Denis Mancini se réjouit néanmoins que les « diagnostics soient plus fréquents et efficaces. On sait désormais qu’il y a plus de 50 formes de démences, dont 10 % sont réversibles. » À la différence d’Alzheimer, qui fait hélas le plus de ravages…
«On en parle moins au Luxembourg»
« Les démences secondaires, non dégénératives, sont parfois liées à des carences en vitamines ou à une dépression sévère. Donc là aussi, il est important d’avoir un diagnostic précoce. »
L’ALA dispose de six foyers de jour pour la prise en charge des malades (environ 120 individus), ainsi que d’une maison de séjour et de soin. « On a une liste d’attente de 200 personnes pour cette maison », précise Denis Mancini.
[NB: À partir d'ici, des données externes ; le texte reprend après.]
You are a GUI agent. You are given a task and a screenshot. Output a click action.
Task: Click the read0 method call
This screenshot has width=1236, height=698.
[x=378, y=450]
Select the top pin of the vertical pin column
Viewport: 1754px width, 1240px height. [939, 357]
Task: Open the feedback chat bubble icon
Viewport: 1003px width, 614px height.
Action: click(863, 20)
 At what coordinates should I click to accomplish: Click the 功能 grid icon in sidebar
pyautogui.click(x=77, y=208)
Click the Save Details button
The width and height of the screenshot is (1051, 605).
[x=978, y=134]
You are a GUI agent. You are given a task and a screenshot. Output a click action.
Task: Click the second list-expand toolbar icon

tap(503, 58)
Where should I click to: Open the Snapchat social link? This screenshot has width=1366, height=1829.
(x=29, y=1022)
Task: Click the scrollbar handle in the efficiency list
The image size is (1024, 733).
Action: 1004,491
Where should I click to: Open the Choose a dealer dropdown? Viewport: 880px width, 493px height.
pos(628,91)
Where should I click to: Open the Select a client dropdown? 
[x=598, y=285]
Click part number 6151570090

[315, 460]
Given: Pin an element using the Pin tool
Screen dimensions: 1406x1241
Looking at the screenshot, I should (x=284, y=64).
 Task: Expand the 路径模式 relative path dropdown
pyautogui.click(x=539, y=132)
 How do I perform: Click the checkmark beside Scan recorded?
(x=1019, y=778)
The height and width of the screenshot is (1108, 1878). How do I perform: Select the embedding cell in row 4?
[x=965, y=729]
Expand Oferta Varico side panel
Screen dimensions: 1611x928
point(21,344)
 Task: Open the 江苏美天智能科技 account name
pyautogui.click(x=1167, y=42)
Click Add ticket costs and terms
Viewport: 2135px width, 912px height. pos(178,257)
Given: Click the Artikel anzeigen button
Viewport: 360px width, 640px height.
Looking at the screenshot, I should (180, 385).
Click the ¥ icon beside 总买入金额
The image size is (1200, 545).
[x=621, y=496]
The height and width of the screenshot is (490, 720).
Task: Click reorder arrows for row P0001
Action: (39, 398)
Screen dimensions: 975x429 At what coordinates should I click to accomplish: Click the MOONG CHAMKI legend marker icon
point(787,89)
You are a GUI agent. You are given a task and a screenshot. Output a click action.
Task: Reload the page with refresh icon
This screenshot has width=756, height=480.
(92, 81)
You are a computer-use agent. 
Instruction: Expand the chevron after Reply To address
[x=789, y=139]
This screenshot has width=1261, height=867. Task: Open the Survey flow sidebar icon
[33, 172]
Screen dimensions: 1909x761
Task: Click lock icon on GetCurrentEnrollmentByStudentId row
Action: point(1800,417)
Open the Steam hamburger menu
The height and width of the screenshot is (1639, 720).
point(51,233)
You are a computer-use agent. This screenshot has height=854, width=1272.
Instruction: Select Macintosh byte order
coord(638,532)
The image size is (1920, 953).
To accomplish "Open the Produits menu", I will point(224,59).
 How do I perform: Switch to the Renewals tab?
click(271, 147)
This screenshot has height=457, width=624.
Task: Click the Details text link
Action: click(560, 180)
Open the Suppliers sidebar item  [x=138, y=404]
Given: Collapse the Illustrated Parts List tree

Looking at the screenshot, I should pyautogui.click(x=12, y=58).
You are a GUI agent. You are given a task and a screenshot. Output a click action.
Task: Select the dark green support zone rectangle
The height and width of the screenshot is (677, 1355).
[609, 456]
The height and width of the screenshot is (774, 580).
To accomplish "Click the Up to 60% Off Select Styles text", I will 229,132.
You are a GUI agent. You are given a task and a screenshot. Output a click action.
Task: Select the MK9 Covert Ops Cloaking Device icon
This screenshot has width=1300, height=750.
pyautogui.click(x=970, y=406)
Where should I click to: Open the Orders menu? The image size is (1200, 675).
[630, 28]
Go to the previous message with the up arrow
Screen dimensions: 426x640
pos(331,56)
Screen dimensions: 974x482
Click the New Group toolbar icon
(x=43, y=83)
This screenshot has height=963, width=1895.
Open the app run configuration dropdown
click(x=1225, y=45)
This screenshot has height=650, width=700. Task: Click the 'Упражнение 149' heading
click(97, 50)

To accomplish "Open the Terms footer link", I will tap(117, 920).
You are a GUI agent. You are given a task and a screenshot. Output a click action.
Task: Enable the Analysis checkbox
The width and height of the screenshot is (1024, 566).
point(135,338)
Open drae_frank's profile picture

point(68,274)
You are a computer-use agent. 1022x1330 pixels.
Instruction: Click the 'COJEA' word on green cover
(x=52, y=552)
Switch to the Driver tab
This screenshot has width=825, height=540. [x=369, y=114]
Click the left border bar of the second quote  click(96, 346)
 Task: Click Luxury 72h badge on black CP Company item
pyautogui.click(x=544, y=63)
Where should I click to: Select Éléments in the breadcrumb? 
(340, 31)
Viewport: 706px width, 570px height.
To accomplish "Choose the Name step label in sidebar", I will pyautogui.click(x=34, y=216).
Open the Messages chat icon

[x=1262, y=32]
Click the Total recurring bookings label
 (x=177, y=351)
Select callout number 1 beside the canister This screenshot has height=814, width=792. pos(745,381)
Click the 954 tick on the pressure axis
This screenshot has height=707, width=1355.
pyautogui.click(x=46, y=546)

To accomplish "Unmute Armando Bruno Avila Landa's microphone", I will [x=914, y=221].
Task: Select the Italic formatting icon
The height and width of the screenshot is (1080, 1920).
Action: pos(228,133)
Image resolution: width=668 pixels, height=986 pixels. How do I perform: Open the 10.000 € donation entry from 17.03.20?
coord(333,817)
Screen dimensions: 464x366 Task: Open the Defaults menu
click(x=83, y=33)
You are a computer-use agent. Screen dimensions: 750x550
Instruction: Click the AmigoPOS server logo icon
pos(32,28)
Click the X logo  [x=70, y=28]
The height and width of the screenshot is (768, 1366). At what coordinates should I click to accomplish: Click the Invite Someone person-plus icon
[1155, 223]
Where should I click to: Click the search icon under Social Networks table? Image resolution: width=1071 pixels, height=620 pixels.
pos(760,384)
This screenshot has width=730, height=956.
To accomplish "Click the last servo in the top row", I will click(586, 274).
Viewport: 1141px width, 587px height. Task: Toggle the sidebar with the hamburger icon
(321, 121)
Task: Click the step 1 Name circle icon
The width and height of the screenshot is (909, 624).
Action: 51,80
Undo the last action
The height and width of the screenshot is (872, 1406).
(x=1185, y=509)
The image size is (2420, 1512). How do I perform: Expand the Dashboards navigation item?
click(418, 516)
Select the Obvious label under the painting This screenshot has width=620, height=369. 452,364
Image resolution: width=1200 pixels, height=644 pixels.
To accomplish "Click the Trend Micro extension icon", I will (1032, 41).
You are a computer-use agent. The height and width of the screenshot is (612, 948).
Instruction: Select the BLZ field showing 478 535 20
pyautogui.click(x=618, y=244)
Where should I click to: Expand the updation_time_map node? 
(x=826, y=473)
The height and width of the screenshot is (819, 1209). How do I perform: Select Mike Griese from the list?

Pourtant, « il y a toujours un tabou sur cette maladie au Luxembourg. Par exemple, quand vous regardez ailleurs dans le monde, il y a beaucoup de personnes célèbres qui témoignent de leur maladie, qui ne s’en cachent pas. Au Luxembourg, ce n’est pas le cas, on en parle moins. Il y a un travail à faire là-dessus, c’est évident », plaide-t-il.
Justement : l’association, qui fête ses 30 ans, prévoit plusieurs actions de sensibilisation cette année.
Plus d’informations sur le site www.alzheimer.lu
6000 malades au Luxembourg
Une personne sur vingt parmi les plus de 65 ans, mais une personne sur six à partir de 85 ans : la maladie d’Alzheimer se hisse en quatrième position des causes de mortalité en Europe de l’Ouest. Au Luxembourg, on estime à 6 000 le nombre de malades.
Selon l’Organisation mondiale de la santé, plus de 36 millions de personnes dans le monde sont atteintes de démence, dont une majorité de la maladie d’Alzheimer. Ce nombre devrait tripler d’ici 2050 à 115,4 millions si aucun traitement efficace n’est découvert.
La maladie en bref
La perte de mémoire bien connue survenant avec l’âge ne doit pas être assimilée à une pathologie démentielle.
La maladie d’Alzheimer se caractérise par la destruction progressive des cellules cérébrales et de leurs liaisons (neurones et synapses). Les cerveaux des patients atteints par la maladie présentent des dépôts protéiques connus sous le nom de plaques amyloïdes.
Les symptômes de cette maladie sont les suivants : troubles de la mémoire, désorientation, troubles de la parole, altération des facultés de raisonnement et de jugement, et même changements de personnalité. La probabilité de développer la maladie d’Alzheimer augmente significativement avec l’âge.